//  Copyright (c) 2008 João Abecasis
//
//  Distributed under the Boost Software License, Version 1.0. (See accompanying
//  file LICENSE_1_0.txt or copy at http://www.boost.org/LICENSE_1_0.txt)

#include "classad.hpp"
#include "condor_job.hpp"
#include "log_processor.hpp"

#include <saga/saga-defs.hpp>

namespace saga { namespace adaptors { namespace condor {

    void log_processor::process_log_entry(::condor::job::classad & c)
    {
        using namespace saga::job::attributes;

        struct logger
        {
            logger(::condor::job::classad & ca)
                : ca_(ca), processed(false)
            {
            }

            ~logger()
            {
                if (processed)
                    return;

                // Log entry
                std::string msg;

                SAGA_VERBOSE(SAGA_VERBOSE_LEVEL_INFO)
                    msg += "Skipping unprocessed Condor log entry.";
                SAGA_VERBOSE(SAGA_VERBOSE_LEVEL_DEBUG)
                {
                    msg += "ClassAd {\n";
                    for (::condor::job::classad::attribute_iterator
                            iter = ca_.attributes_begin(),
                            end = ca_.attributes_end();
                            iter != end; ++iter)
                    {
                        msg += "  " + iter->first
                            + ": (" + iter->second.type + ") "
                            "'" + iter->second.value_ + "'\n";
                    }
                    msg += "}";
                }
                if (!msg.empty())
                    SAGA_LOG_INFO(msg.c_str())
            }

            ::condor::job::classad & ca_;
            bool processed;
        }
        _on_return(c);

        int event_type = -1;
        std::string cluster;
        std::string process;

        boost::optional< ::condor::job::classad::value> attr;

        if ((attr = c.get_attribute("EventTypeNumber"))
                && "i" == attr->type)
            event_type = boost::lexical_cast<int>(attr->value_);
        if (!(attr = c.get_attribute("Cluster")))
            return;
        cluster = attr->value_;
        if ((attr = c.get_attribute("Proc")))
            process = attr->value_;

        boost::shared_ptr<shared_job_data> job_data;
        {
            synchronized<job_registry>::lock reg(registry_);
            job_data = reg->find_job(cluster);
            if (!job_data)
                job_data = reg->find_job(cluster + "." + process);
        }

        if (!job_data)
            return;

        shared_job_data::scoped_lock lock(job_data->state_change_mtx);

        // Event descriptions from section 2.6.6 of the Condor manual.
        // E.g., from here:
        // http://www.cs.wisc.edu/condor/manual/v7.1.0/2_6Managing_Job.html

        switch (event_type)
        {
        case 0:     //  Job submitted
        //  This event occurs when a user submits a job.  It is the
        //  first event you will see for a job, and it should only occur
        //  once.
        case 1:      // Job executing
        //  This shows up when a job is running. It might occur more
        //  than once.
        case 13:     // Job was released
        //  The user is requesting that a job on hold be re-run.

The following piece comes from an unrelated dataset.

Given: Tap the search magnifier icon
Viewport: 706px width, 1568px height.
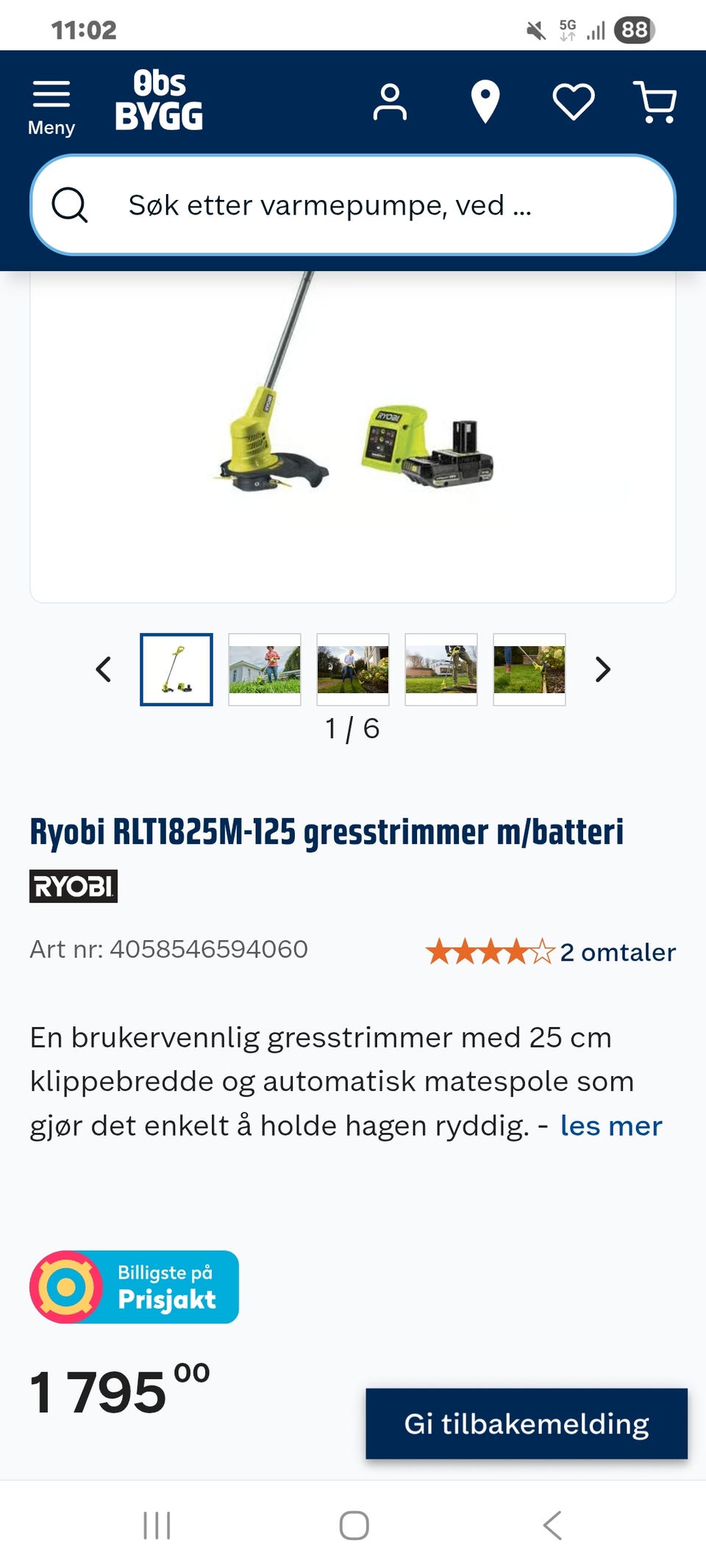Looking at the screenshot, I should [71, 207].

            job_data->state = saga::job::Running;
            break;

        case 12:     // Job was held
        //  The user has paused the job, perhaps with the condor_ hold
        //  command. It was stopped, and will go back into the queue
        //  again until it is aborted or released.

            job_data->state = saga::job::Suspended;
            break;

        case 2:      // Error in executable
        //  The job couldn't be run because the executable was bad.
        case 4:      // Job evicted from machine
        //  A job was removed from a machine before it finished, usually
        //  for a policy reason: perhaps an interactive user has claimed
        //  the computer, or perhaps another job is higher priority.

            if ((attr = c.get_attribute("EventTime")))
                job_data->attributes[finished] = attr->value_;

            job_data->state = saga::job::Failed;
            break;

        case 5:      // Job terminated
        //  The job has completed.

            if ((attr = c.get_attribute("EventTime")))
                job_data->attributes[finished] = attr->value_;
            if ((attr = c.get_attribute("ReturnValue")))
                job_data->attributes[exitcode] = attr->value_;

            job_data->state = saga::job::Done;

            if ((attr = c.get_attribute("TerminatedBySignal")))
            {
                job_data->attributes[termsig] = attr->value_;
                job_data->state = saga::job::Failed;
            }

            break;

        case 9:      // Job aborted
        //  The user cancelled the job.

            if ((attr = c.get_attribute("EventTime")))
                job_data->attributes[finished] = attr->value_;

            job_data->state = saga::job::Canceled;
            break;

        case 3:      // Job was checkpointed
        //  The job's complete state was written to a checkpoint file.
        //  This might happen without the job being removed from a
        //  machine, because the checkpointing can happen periodically.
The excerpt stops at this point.